Ozone generation in an atmospheric pressure micro-plasma jet in air

Summary form only given. Microhollow cathode discharges (MHCDs) offer the possibility to generate non-thermal plasmas in atmospheric pressure gases, including air, by relatively simple means. The MHCD plasma results from a direct current discharge between two molybdenum electrodes (0.25 mm thick) that are separated by an alumina insulator of the same thickness. A tapered discharge channel is drilled through all layers, leaving a 0.2 mm wide opening in the cathode and an opening of /spl sim/0.1 mm in diameter in the anode. By flowing air at atmospheric pressure through this hole, a plasma jet with typical dimensions of millimeters in the axial direction is generated. The gas temperature of the jet can be controlled by varying the gas flow rate. At high flow rates (>0.2 L/min), gas temperatures close to room temperature have been measured by means of micro-thermocouples.
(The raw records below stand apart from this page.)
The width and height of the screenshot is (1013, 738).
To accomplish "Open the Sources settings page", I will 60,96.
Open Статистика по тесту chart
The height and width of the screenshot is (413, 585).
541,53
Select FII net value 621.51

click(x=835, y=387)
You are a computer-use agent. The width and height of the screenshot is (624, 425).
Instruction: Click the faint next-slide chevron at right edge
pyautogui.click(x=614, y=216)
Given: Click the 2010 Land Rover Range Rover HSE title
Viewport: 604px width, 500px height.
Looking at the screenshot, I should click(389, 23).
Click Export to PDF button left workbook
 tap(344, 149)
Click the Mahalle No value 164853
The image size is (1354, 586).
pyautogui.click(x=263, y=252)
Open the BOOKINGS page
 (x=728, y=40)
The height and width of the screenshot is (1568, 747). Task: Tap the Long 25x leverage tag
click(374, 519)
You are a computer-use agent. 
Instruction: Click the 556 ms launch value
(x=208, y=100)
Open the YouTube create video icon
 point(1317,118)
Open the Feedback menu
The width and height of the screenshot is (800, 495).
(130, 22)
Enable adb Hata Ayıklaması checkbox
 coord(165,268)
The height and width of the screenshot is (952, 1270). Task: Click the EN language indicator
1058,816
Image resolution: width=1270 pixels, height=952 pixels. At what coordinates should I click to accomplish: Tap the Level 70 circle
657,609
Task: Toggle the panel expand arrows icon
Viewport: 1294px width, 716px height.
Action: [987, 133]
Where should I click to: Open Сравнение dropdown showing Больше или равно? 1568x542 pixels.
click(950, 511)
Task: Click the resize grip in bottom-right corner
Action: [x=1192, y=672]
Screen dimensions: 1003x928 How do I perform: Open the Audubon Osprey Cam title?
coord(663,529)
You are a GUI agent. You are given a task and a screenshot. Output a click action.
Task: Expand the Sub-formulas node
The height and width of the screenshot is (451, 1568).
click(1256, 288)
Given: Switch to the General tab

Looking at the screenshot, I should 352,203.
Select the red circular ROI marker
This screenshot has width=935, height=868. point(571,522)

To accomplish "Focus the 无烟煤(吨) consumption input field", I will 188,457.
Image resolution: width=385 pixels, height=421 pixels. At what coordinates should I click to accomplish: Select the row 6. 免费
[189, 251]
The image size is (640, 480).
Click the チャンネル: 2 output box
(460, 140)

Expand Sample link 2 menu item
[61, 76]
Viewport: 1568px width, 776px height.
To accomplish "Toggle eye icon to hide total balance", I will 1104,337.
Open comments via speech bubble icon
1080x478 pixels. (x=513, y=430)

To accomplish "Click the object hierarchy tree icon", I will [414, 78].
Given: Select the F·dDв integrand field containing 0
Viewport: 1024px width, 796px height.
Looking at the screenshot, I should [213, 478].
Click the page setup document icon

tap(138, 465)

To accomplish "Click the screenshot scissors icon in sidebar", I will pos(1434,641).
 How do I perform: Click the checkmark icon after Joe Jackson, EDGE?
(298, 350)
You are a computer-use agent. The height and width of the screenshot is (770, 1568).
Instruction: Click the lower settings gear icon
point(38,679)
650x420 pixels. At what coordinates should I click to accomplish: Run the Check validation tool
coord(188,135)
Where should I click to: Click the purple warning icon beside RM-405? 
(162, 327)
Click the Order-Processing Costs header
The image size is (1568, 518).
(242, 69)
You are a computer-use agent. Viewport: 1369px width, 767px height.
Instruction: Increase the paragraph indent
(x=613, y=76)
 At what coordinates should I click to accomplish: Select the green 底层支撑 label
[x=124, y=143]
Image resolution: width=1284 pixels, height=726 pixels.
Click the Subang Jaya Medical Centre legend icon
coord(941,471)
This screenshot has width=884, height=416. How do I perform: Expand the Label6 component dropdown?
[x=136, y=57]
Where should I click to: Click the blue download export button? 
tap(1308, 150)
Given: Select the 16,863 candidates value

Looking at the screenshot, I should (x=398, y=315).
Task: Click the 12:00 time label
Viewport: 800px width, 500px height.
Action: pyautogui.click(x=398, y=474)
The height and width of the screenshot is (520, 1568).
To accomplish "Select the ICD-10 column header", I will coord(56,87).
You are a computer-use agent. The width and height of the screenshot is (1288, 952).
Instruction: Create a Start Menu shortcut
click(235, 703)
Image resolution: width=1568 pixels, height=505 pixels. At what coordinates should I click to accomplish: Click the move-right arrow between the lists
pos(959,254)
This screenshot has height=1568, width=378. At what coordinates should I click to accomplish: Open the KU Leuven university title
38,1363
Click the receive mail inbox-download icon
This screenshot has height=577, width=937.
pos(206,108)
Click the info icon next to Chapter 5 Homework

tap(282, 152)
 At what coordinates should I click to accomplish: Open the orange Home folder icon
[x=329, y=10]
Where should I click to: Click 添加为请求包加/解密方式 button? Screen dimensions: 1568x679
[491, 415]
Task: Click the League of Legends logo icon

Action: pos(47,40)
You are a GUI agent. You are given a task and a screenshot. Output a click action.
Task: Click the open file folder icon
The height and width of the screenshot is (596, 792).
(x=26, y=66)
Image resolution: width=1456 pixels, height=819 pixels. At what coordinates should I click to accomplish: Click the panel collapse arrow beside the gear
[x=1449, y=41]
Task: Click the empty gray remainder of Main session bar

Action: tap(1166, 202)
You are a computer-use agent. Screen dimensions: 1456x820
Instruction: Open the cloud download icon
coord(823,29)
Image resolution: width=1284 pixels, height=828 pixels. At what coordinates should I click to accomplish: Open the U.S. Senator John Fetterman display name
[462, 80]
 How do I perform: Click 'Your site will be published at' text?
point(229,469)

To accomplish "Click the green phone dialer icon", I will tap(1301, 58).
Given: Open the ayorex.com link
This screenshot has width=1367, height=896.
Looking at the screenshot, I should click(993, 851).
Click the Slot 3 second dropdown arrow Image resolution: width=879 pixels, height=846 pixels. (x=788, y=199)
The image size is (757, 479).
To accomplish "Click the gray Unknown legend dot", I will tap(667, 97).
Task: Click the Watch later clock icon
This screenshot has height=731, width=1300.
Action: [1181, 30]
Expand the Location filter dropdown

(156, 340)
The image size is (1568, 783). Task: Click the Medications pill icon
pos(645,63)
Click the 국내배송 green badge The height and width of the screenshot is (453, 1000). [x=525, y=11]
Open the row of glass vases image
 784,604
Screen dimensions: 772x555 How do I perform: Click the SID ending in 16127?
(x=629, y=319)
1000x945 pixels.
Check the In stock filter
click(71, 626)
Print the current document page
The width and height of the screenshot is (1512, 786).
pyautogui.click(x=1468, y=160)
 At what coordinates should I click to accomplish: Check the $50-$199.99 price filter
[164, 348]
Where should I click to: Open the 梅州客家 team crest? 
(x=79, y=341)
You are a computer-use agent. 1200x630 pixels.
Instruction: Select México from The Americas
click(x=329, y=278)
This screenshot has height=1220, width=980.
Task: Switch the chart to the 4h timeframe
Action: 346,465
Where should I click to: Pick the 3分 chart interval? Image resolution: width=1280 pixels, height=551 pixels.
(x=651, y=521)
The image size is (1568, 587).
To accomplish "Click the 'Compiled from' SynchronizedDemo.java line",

The cold plasma was found to be a source of ozone as measurements of the ozone concentration using absorption spectroscopy at the mercury lamp wavelength (253.7 nm), and iodometric titration show. At an air flow rate of 0.4 L/min, we found >1000 ppm ozone in the exhaust stream. Besides serving as an ozone source, the cold plasma jet has the potential for applications such as surface treatment of organic and other heat sensitive materials, and plasma surgery.